Just as the First World War was breaking out, the American poet Robert Frost mused that home was:

“Something you somehow haven’t to deserve”.

Whatever would Frost have made of the UK housing market today? In just two decades, the ratio between the average cost of a home and average earnings approximately doubled, and the social and economic consequences are far-reaching. Housebuilding in the UK has been on a long-term downward trend for almost half a century now, despite a rising population. The decline has been reversed very recently, with more than 500,000 new homes in the past three years, but the challenge now is: how do we sustain that?

Undoubtedly, one of the damaging developments in recent times has been the stark decline of smaller housebuilders. About 60% of new homes are being built by just 10 companies. The situation is primarily and principally a consequence of the planning system itself so, as we seek greater diversity, I strongly welcome the home building fund, specifically designed to support small, independent builders. The Help to Buy equity loan scheme is also an excellent innovation. Builders are private, commercial companies, but they operate within a highly constrained and regulated market. They are often hampered by a proliferation of pre-development start conditions.
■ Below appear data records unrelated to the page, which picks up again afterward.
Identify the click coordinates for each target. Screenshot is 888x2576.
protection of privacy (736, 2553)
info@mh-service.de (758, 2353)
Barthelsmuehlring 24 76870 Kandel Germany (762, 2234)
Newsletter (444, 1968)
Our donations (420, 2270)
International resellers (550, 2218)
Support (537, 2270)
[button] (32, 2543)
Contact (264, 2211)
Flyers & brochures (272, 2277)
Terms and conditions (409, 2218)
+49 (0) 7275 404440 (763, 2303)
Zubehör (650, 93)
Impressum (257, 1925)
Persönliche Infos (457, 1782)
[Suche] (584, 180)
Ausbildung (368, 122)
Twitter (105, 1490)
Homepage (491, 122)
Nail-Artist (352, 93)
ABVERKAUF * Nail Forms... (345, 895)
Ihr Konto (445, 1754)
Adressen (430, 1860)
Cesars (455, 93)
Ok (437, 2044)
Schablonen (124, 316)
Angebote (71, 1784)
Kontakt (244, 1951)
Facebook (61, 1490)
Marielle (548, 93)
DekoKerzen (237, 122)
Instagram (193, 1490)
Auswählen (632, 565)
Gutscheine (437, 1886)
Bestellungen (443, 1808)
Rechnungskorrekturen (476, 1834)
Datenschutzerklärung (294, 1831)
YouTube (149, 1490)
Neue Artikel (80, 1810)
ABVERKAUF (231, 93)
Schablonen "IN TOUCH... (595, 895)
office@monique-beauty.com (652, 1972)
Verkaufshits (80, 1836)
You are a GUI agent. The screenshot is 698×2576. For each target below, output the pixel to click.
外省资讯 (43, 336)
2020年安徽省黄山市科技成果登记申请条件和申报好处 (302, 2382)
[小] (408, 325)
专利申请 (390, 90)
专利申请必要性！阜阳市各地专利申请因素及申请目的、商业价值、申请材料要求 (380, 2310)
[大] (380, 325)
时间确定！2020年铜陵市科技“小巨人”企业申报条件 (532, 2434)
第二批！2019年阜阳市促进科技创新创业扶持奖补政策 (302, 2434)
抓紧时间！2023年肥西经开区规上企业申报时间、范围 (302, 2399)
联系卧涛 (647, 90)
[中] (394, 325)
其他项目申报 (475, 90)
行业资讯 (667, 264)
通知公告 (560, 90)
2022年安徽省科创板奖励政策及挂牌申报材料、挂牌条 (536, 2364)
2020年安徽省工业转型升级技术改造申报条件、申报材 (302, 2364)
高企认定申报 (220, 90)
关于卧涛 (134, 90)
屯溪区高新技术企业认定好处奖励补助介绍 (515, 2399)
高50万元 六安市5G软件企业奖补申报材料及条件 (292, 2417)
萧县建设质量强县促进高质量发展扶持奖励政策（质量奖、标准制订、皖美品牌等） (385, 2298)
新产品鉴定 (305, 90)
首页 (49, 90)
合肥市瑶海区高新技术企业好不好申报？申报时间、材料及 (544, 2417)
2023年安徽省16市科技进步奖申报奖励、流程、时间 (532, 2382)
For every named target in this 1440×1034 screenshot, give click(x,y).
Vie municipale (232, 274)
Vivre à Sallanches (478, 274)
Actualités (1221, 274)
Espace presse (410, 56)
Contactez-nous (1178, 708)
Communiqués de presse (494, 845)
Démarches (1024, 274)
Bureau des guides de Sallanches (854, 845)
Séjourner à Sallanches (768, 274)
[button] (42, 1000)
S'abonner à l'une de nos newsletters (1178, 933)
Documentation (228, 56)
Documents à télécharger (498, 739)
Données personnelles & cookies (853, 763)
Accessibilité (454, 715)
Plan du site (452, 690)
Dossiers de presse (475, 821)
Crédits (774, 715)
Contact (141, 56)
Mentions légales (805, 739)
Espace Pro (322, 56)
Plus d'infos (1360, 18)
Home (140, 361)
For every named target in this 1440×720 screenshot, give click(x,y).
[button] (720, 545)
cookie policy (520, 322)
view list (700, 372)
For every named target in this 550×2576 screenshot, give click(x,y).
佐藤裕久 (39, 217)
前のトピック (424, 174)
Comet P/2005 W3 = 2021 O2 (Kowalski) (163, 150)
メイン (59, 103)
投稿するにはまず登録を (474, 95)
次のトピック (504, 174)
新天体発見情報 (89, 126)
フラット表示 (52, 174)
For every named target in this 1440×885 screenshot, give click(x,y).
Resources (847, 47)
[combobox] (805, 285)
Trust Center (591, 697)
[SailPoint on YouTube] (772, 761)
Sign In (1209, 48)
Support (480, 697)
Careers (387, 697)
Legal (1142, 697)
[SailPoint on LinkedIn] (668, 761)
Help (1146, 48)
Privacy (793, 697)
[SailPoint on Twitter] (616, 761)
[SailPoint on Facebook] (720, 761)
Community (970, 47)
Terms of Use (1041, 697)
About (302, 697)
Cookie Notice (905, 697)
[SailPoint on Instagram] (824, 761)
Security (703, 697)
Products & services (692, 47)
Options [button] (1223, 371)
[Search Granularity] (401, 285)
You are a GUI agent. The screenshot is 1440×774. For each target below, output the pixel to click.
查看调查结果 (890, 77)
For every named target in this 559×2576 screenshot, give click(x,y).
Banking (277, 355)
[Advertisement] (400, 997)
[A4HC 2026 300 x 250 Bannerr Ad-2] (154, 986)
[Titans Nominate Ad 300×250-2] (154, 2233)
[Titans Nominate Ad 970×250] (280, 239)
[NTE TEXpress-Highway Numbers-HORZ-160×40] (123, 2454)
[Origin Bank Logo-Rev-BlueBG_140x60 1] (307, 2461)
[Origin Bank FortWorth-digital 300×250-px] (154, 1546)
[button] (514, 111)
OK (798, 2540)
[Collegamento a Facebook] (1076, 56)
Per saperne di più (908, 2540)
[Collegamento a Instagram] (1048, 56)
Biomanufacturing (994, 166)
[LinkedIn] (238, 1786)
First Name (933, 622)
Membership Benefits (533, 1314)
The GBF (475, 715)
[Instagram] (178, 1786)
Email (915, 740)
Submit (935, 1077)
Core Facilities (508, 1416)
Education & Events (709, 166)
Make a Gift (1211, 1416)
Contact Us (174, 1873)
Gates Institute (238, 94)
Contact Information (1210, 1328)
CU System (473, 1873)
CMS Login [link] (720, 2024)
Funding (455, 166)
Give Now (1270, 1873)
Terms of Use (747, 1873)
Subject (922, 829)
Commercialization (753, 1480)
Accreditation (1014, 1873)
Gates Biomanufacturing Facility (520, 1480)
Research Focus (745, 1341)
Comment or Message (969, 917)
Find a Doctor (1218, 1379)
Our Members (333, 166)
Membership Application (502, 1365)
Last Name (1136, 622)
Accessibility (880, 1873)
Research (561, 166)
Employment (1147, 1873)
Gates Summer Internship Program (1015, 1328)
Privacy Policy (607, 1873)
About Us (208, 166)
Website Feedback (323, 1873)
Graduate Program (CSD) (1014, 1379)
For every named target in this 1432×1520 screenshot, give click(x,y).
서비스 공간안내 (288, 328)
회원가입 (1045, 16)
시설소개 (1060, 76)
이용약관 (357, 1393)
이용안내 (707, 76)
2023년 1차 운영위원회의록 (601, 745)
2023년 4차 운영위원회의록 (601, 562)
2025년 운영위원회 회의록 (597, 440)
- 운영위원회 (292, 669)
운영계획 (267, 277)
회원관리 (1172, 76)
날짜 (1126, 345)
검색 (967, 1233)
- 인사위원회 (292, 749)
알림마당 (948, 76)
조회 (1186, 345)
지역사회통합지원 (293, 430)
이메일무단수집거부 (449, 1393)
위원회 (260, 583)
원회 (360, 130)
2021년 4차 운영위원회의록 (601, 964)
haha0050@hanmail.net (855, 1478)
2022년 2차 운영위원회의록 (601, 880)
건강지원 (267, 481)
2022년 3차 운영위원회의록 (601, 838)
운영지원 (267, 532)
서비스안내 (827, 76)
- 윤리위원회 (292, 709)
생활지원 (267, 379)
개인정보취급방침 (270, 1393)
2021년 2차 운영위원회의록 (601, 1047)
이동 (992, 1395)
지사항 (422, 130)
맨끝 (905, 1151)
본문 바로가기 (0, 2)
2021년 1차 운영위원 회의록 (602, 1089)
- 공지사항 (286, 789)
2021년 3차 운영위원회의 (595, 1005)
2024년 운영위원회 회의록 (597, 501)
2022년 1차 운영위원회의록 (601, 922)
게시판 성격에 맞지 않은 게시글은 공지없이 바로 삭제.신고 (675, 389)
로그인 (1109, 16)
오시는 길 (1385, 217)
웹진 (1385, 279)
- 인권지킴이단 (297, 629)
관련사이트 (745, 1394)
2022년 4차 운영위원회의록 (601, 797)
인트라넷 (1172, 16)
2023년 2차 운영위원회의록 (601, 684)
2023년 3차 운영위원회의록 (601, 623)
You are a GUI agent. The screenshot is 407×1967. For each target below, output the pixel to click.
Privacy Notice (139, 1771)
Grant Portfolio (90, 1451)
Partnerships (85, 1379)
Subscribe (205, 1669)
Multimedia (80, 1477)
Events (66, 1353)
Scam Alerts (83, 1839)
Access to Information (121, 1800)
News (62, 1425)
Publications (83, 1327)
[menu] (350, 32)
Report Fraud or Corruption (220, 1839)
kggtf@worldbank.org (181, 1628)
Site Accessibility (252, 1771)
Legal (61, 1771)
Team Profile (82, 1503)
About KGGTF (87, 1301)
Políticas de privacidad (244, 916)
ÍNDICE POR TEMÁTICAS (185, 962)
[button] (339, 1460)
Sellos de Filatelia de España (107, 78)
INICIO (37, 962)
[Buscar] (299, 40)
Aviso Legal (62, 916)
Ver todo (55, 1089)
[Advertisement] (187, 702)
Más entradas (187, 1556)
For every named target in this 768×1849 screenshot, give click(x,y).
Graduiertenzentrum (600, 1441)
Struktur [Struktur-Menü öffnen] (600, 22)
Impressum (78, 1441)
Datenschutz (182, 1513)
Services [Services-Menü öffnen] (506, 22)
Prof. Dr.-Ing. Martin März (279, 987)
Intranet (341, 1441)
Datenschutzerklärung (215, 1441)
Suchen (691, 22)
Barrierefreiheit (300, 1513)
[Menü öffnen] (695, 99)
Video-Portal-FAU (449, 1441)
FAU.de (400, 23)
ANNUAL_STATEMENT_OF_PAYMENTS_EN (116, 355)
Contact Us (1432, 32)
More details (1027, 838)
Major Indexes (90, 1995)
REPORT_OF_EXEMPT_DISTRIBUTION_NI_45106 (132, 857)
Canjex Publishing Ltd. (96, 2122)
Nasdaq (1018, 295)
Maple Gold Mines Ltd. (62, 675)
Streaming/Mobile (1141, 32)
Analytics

It would be helpful for the Minister to set out what the Government are doing to help developers cut through this red tape.

Further, more can and should be done to release further public sector land for development. The Letwin review into build-out rates is welcome, but we all know one major source of delay to housebuilding is a lack of infrastructure. To pump prime the sustainable settlements we all want to see and to make them viable, we need substantial public investment in major, off-site infrastructure, not least public transport networks. Perhaps the Minister might like to explain what the Government are doing to ensure that essential infrastructure is built up in the right place, at the right time.

There are other market failures, too. In light of unfair leasehold practices, might the Minister give us an update on what progress the Government have made on tackling abuses of leasehold? There is some recent evidence of a decline in customer satisfaction with new-build homes. What are the Minister and his team doing to help bring everyone up to an acceptable standard of design?

The housing market will work effectively only if national and local government, the public and private sector, and large and small housebuilders work together in a positive, public-spirited partnership. I strongly welcome the constructive approach the Government are taking to the broken housing market, and I hope colleagues from around the House will seek to work with the major players in the housebuilding industry in that spirit of partnership to deliver the homes that our people need, and, in the spirit of the late, great Robert Frost, to deliver the homes our people deserve.